## What is being asked
Copy the entries word for word, starting at the line that contains "Switch to the Opportunities" and continuing through the last line of the entries.

## Material shown
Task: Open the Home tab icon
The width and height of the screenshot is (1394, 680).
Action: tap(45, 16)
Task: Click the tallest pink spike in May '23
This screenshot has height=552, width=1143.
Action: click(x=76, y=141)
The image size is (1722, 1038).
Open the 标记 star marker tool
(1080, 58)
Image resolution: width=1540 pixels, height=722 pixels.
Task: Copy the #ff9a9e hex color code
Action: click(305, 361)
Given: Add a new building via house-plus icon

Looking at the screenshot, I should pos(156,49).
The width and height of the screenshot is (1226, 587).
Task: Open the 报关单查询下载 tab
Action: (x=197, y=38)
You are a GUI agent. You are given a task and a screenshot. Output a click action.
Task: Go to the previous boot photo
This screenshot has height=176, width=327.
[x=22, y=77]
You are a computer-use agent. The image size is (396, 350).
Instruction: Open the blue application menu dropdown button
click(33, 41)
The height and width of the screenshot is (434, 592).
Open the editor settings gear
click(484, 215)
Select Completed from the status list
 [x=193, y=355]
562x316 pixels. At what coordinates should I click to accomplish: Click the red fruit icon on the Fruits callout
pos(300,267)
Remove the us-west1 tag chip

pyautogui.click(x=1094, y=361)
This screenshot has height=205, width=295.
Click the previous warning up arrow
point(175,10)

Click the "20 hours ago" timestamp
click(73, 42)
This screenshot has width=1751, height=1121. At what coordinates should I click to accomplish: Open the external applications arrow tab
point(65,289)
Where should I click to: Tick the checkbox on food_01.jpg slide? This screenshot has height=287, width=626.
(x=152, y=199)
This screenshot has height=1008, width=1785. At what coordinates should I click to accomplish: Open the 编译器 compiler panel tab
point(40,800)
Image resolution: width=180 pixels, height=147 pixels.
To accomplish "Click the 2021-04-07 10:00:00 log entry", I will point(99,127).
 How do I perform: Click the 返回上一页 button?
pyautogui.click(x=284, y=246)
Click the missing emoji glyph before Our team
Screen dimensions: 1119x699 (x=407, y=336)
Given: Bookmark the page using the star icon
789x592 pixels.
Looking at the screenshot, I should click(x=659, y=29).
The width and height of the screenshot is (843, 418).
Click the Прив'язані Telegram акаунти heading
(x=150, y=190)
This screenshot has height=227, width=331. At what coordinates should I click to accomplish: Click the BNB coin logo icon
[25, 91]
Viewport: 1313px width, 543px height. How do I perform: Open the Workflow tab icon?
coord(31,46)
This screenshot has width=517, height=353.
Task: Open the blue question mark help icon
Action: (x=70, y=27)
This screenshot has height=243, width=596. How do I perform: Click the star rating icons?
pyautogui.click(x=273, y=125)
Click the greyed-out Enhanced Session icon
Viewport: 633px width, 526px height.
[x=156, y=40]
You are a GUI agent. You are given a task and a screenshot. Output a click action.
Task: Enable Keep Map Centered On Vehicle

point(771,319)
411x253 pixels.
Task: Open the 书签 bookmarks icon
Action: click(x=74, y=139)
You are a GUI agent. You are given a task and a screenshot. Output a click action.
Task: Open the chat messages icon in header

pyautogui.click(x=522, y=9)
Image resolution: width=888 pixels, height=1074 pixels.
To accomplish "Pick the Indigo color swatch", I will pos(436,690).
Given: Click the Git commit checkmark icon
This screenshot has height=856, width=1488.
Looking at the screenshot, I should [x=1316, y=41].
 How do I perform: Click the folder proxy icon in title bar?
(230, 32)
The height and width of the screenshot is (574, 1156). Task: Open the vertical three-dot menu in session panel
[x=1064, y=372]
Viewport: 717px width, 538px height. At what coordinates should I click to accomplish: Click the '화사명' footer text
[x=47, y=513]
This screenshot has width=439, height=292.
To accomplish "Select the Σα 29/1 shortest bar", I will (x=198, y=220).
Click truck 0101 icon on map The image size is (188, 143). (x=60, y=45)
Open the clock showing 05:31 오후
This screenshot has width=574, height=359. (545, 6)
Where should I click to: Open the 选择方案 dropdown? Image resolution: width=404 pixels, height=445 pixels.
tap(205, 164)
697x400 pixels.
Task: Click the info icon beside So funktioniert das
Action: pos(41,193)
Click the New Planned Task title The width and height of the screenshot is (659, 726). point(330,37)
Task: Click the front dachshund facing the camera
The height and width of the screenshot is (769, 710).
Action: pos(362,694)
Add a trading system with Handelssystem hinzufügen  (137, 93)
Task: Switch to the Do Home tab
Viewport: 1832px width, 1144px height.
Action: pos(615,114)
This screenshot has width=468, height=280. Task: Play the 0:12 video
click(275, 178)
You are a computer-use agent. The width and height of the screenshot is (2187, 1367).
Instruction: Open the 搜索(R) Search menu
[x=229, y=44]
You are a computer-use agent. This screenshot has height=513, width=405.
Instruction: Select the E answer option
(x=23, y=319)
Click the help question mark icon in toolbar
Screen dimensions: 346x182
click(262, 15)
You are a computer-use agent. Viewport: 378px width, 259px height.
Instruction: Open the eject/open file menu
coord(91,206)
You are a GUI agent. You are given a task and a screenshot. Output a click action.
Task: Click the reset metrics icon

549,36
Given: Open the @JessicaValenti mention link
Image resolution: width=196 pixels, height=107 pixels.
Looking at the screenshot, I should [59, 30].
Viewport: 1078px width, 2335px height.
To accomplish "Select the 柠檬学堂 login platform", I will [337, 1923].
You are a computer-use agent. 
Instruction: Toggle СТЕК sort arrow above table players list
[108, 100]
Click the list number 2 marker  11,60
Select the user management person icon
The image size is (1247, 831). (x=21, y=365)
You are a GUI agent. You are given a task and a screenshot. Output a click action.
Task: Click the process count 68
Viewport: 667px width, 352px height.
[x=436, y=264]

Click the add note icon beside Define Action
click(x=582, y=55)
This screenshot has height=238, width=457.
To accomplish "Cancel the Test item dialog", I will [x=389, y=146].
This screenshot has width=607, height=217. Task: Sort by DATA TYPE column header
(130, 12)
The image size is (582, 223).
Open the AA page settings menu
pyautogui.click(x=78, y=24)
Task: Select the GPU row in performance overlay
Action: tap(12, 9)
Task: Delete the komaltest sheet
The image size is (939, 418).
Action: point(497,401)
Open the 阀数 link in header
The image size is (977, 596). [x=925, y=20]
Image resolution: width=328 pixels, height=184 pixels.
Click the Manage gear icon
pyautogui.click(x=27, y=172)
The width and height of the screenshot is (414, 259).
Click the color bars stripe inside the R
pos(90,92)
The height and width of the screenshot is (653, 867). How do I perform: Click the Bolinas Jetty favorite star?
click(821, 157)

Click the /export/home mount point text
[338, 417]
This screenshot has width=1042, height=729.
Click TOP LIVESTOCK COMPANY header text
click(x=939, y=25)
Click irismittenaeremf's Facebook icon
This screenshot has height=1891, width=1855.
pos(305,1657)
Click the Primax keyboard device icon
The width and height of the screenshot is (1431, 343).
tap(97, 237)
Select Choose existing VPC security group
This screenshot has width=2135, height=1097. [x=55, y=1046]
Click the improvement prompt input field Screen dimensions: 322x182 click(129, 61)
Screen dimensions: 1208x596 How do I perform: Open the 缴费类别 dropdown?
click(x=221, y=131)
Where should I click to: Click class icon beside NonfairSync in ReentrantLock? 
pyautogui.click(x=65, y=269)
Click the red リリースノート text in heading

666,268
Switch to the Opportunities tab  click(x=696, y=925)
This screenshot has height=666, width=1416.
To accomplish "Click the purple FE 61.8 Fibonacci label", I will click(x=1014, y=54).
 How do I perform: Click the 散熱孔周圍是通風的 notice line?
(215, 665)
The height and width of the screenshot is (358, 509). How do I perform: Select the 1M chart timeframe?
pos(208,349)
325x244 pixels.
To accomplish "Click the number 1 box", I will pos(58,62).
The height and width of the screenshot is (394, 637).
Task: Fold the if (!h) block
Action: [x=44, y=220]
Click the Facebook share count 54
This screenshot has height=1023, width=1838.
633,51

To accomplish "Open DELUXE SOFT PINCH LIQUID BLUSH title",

## Exercise result
Switch to the Opportunities tab  click(x=696, y=925)
This screenshot has height=666, width=1416.
To accomplish "Click the purple FE 61.8 Fibonacci label", I will click(x=1014, y=54).
 How do I perform: Click the 散熱孔周圍是通風的 notice line?
(215, 665)
The height and width of the screenshot is (358, 509). How do I perform: Select the 1M chart timeframe?
pos(208,349)
325x244 pixels.
To accomplish "Click the number 1 box", I will pos(58,62).
The height and width of the screenshot is (394, 637).
Task: Fold the if (!h) block
Action: [x=44, y=220]
Click the Facebook share count 54
This screenshot has height=1023, width=1838.
633,51

To accomplish "Open DELUXE SOFT PINCH LIQUID BLUSH title",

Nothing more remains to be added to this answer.